▶ What to work on
a) In the excerpt on issue preclusion, which case does the County cite for the point that res judicata does not ordinarily apply to decisions of administrative tribunals?
b) Using the excerpt on issue preclusion, explain why the court finds that none of the County's proposed exceptions apply even though some of those principles can hold true elsewhere.

▶ Source extract
Issue preclusion prevents a second litigation of the same issue between the same parties, even when raised in a different claim or cause of action. Three elements are required for issue preclusion: (1) a prior judgment on the merits that determined the parties' rights and liabilities on the issue based upon ultimate facts as disclosed by the pleadings and judgment; (2) the same parties or parties in privity; and (3) the issue litigated *590 must have been determined and necessary to support the judgment. Venters v. Sellers, 293 Kan. 87, 98, 261 P.3d 538 (2011). Again, we hold that all three elements are satisfied in this case. The same parties are involved, there was a prior judgment on the merits, and the determination that the airplanes qualified for exemption was necessary to the judgment.
But even though the elements of claim and issue preclusion are technically satisfied, the County argues that neither doctrine should be applied here because: (1) claim preclusion does not apply to all administrative actions; (2) the original exemption orders were based upon a mistaken understanding of the law; (3) promissory estoppel does not apply to government tax matters; and (4) Kansas tax policies require that counties have authority to rectify tax errors. And while some of these principles are true under different circumstances, none of these exceptions apply in this case, predominately because the County is attempting to relitigate tax determinations for the same tax years. Each argument is addressed below.
The County argues the preclusion doctrines should not apply because ordinarily not all administrative agency decisions are subject to them, such as actions taken in an administrative or legislative capacity, citing Warburton v. Warkentin, 185 Kan. 468, 345 P.2d 992 (1959) ("The doctrine of res judicata does not ordinarily apply to decisions of administrative tribunals."). The County contends that the doctrine of res judicata "is not an iron legal mandate that must be applied regardless of the underlying circumstances." But this argument attempts to mask the nature of the proceedings at issue with this aircraft, and in doing so underscores the fatal flaw in the County's position.

▶ Supplied data
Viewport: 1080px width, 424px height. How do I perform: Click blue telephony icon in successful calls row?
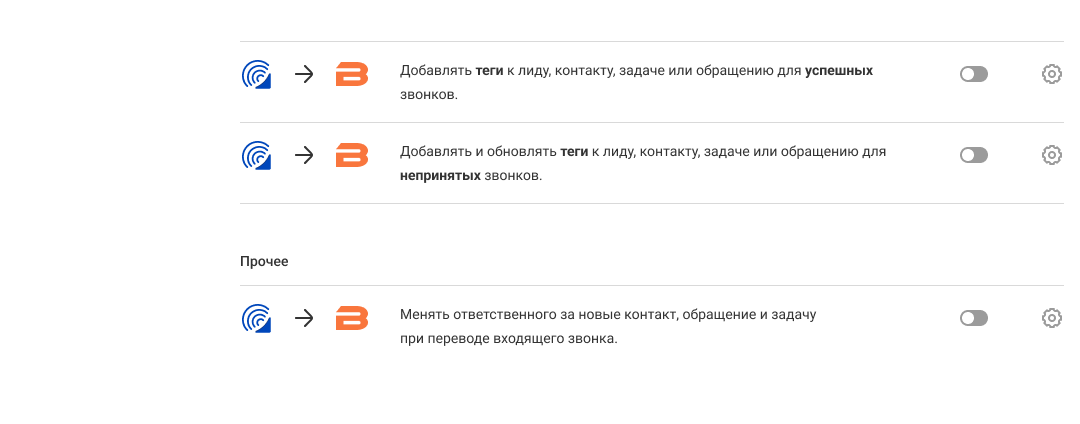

▶ Written answers
a) Warburton v. Warkentin, 185 Kan. 468, 345 P.2d 992 (1959).

b) The court says the exceptions fail mainly because the County is trying to relitigate tax determinations for the same tax years. Although some of its principles are true under different circumstances, that fact takes this case outside them.